When miner A receives the block constructed by B, A will remove the transactions in its mempool that conflict with that block, which in your case includes at least the 50 common transactions.

Subsequent block candidates A tries to construct will be drawn from that mempool, which has been updated to not include the conflicts anymore.

Will these be automatically removed from the block that didn't make it and the miner needs to add 50 different ones?

Blocks once produced cannot be changed, but A in your scenario never constructed a block. A has been constructing block candidates (which don't satisfy proof of work) based on its mempool, and the mempool changed, so future candidates will reflect that change.

Or does miner A needs to start all over from zero?

Miner A is already, continuously, "starting over" all the time. It is entirely irrelevant for the miners in A whether the mempool the transactions are drawn from, or the block it is building on, changed in between two attempts. It's just a new attempt like any other.

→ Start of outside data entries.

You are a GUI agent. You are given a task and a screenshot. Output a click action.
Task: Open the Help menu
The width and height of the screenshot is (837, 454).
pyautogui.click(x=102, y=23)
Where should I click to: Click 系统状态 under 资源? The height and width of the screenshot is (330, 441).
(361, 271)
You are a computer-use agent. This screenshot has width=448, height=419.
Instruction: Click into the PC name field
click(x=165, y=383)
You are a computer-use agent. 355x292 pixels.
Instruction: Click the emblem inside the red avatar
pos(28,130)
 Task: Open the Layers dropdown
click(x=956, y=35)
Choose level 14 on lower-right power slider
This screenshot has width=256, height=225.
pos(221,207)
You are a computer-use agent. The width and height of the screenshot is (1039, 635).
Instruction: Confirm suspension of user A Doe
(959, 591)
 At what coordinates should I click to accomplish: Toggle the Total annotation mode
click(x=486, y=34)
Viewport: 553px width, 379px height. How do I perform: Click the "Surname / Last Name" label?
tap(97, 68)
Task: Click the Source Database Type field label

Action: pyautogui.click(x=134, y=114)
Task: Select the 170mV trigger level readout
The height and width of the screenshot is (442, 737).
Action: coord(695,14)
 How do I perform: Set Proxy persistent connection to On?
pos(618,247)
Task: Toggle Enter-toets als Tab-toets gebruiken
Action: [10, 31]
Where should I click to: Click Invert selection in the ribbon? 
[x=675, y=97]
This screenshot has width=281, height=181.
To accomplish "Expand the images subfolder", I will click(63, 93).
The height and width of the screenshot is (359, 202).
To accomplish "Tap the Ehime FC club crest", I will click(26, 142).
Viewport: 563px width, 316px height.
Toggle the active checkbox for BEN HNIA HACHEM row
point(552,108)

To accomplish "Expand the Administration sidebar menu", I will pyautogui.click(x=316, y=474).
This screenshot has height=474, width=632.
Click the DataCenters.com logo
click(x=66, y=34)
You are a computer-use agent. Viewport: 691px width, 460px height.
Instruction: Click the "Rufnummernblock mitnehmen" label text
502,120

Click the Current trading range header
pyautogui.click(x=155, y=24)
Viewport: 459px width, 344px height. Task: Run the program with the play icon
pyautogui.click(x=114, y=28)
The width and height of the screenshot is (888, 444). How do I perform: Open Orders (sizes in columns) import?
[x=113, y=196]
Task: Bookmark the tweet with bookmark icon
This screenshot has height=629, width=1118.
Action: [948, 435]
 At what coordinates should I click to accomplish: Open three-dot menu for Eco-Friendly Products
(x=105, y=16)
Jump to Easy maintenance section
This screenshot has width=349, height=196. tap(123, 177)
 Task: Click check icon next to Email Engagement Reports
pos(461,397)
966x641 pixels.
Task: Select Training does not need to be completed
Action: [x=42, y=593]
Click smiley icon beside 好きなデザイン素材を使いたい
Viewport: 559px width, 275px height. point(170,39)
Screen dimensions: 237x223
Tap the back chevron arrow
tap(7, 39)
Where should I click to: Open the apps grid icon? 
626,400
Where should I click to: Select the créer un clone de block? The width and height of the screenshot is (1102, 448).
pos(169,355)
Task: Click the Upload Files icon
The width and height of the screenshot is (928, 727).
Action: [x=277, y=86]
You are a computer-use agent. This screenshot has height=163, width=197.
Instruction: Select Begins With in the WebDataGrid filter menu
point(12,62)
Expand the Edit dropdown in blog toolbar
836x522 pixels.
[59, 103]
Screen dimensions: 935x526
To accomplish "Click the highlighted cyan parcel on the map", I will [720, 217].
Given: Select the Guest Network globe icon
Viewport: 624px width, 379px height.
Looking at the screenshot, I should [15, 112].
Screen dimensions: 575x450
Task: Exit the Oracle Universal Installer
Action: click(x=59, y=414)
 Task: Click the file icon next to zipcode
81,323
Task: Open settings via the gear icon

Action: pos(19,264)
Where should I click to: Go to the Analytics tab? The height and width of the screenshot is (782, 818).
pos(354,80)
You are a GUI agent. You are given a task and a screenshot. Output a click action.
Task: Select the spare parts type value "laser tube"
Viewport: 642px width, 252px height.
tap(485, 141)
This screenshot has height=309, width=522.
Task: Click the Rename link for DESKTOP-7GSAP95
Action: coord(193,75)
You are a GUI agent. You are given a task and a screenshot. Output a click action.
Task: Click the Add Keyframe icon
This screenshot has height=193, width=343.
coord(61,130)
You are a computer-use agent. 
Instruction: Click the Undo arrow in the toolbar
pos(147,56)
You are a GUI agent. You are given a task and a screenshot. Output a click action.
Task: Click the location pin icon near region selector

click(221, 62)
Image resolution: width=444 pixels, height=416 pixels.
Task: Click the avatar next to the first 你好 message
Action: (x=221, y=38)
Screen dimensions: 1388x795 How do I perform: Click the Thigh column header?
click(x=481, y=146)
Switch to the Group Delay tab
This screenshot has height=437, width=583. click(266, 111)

It's important to see that mining is progress free. There is not a single special block that all miners are competing to find first. There are an infinite number of potentially valid solutions, and miners are all looking for different ones. Mining proceeds by constructing candidate blocks, computing their hash, and if the hash does not have enough zeroes, continue with another candidate block. Each attempt has the same probability of success, independent of how many candidates the miner has already tried, and independent of how many candidates anyone else has already tried.

How's that solved and does this actually happen in reality?

Yes, it happens all the time. Every time someone finds a block, all other miners will update their mempools so their future block candidates reflect the state after the found block.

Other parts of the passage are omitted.